**DATA TO PROCESS:**

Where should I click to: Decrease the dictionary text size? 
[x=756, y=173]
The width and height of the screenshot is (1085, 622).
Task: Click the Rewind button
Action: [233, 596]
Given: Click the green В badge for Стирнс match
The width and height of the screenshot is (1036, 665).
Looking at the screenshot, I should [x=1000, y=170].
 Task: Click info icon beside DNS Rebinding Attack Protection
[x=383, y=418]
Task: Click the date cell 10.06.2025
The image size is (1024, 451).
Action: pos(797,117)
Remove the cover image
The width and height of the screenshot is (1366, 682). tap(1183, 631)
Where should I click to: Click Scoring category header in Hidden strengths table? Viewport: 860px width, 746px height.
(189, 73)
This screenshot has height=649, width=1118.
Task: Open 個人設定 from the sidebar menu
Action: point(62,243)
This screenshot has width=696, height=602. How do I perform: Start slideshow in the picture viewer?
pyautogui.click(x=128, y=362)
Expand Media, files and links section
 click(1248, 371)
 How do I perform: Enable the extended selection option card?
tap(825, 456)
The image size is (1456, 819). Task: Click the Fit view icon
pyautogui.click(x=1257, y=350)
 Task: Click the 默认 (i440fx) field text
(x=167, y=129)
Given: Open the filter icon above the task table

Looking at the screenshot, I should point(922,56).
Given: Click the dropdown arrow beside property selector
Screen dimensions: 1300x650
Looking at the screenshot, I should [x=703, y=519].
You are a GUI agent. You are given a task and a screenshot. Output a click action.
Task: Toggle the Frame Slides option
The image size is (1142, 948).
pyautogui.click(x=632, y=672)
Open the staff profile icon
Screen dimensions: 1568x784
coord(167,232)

**WORK TO BE COMPLETED:** Give all of the material above again, switching "Where should I click to:" to "Which spot do I click to:" and leaving everything else unchanged.

**EXERCISE RESULT:**
Which spot do I click to: Decrease the dictionary text size? 
[x=756, y=173]
The width and height of the screenshot is (1085, 622).
Task: Click the Rewind button
Action: [233, 596]
Given: Click the green В badge for Стирнс match
The width and height of the screenshot is (1036, 665).
Looking at the screenshot, I should [x=1000, y=170].
 Task: Click info icon beside DNS Rebinding Attack Protection
[x=383, y=418]
Task: Click the date cell 10.06.2025
The image size is (1024, 451).
Action: pos(797,117)
Remove the cover image
The width and height of the screenshot is (1366, 682). tap(1183, 631)
Which spot do I click to: Click Scoring category header in Hidden strengths table? Viewport: 860px width, 746px height.
(189, 73)
This screenshot has height=649, width=1118.
Task: Open 個人設定 from the sidebar menu
Action: point(62,243)
This screenshot has width=696, height=602. How do I perform: Start slideshow in the picture viewer?
pyautogui.click(x=128, y=362)
Expand Media, files and links section
 click(1248, 371)
 How do I perform: Enable the extended selection option card?
tap(825, 456)
The image size is (1456, 819). Task: Click the Fit view icon
pyautogui.click(x=1257, y=350)
 Task: Click the 默认 (i440fx) field text
(x=167, y=129)
Given: Open the filter icon above the task table

Looking at the screenshot, I should point(922,56).
Given: Click the dropdown arrow beside property selector
Screen dimensions: 1300x650
Looking at the screenshot, I should [x=703, y=519].
You are a GUI agent. You are given a task and a screenshot. Output a click action.
Task: Toggle the Frame Slides option
The image size is (1142, 948).
pyautogui.click(x=632, y=672)
Open the staff profile icon
Screen dimensions: 1568x784
coord(167,232)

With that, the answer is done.